TEXT PROVIDED -

____________________

# First time camper owners need advice



## hayashmom (Mar 20, 2010)

We bought a 31 ft Dutchman with a slideout a few weeks ago. We came across it on Craigs list and thought we were getting a great deal. Being first time buyers we really didn't know what all to check out on the camper but we thought we asked all the right questions and everything looked good at the time of the purchase. Boy were we ever so wrong!!Because of the weather this is the first weekend we were able to really look at it. Setting it up yesterday we discovered major damage in the slide out . The floors and sides are completey rotten. I dont know how we didn't catch it. My husband says there no hope and wants to cut our losses and try to sell it real cheap to someone who might want to have a fixer up or something , but I think it could be fixed and I really love this camper. I am hoping for some advice from someone who may know a little more about campers. Please help


----------



## crawford (Nov 25, 2009)

I myself would't want to take a loss why not just remove eveything from the slide and fix. Remove all the bad stuff and reframe and install eveything removed. Just think once you did it you know what you got .:comfort_::10220:


----------



## larry (Mar 21, 2010)

Most of the problems I have read about that is like this is. The only thing that is wrong is find and fix the leak then the rest is mostly the paneling it warps or wrinkles easy. The framing is usauly still good. So I would say jump in fix the problem and have a great camper.


----------



## hayashmom (Mar 20, 2010)

Thanks so much everyone!! I hope it works out where we can fix it and begin using our camper!

Thanks


----------



## l2l (Jan 27, 2008)

I agree with the others, if your handy try & fix it before taking a loss.

You would be surprised how easy these trailers are to repair!

Good luck


----------

____________________

SUPPLIED MATERIAL -
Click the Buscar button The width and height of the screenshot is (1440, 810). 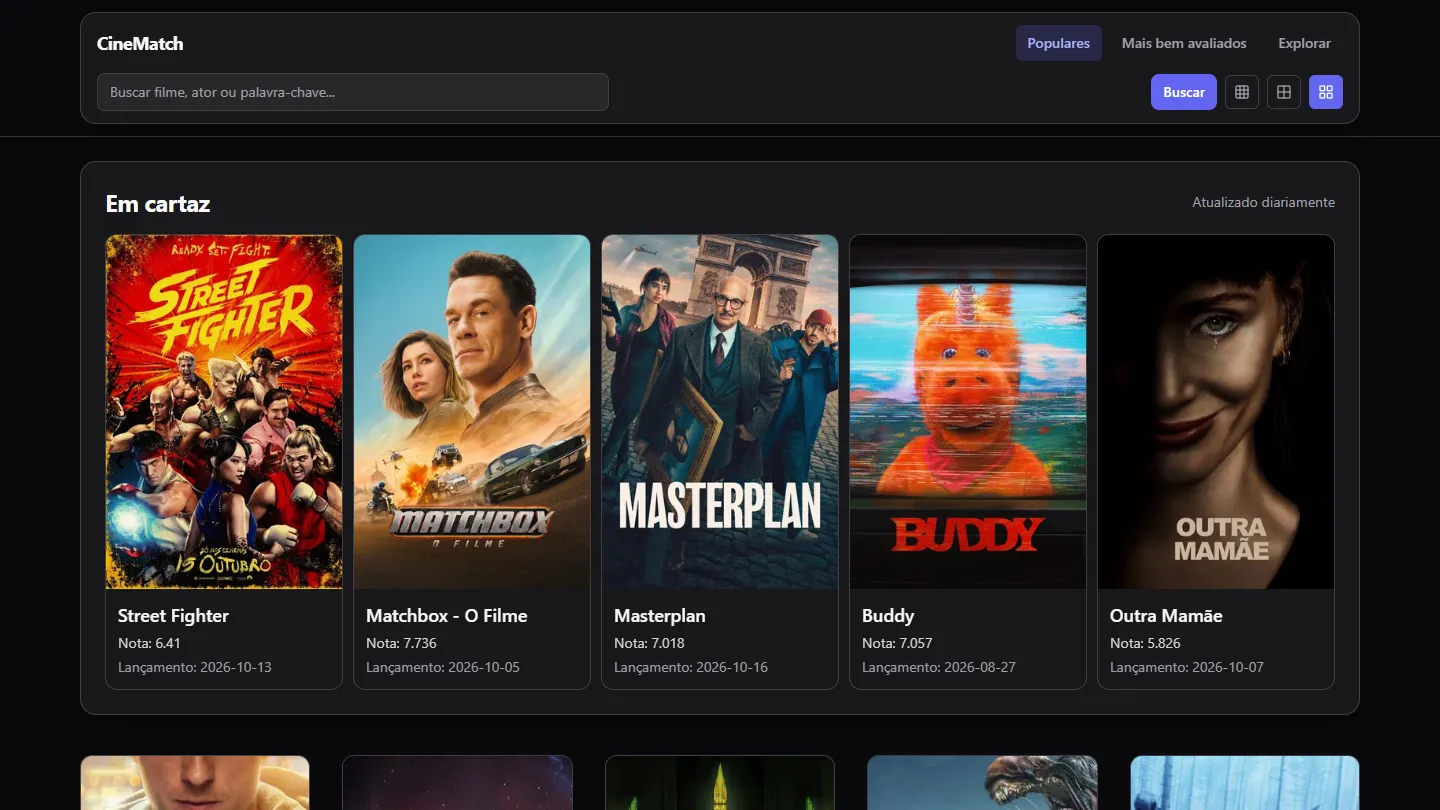tap(1184, 92)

____________________

Write out the part of the camper thread that starts at the words "## crawford (Nov" and ends after "(Mar 21, 2010)", keeping every word and mark unchanged. The listing is drawn from a separate source.

ANSWER TO THIS EXERCISE -
## crawford (Nov 25, 2009)

I myself would't want to take a loss why not just remove eveything from the slide and fix. Remove all the bad stuff and reframe and install eveything removed. Just think once you did it you know what you got .:comfort_::10220:


----------



## larry (Mar 21, 2010)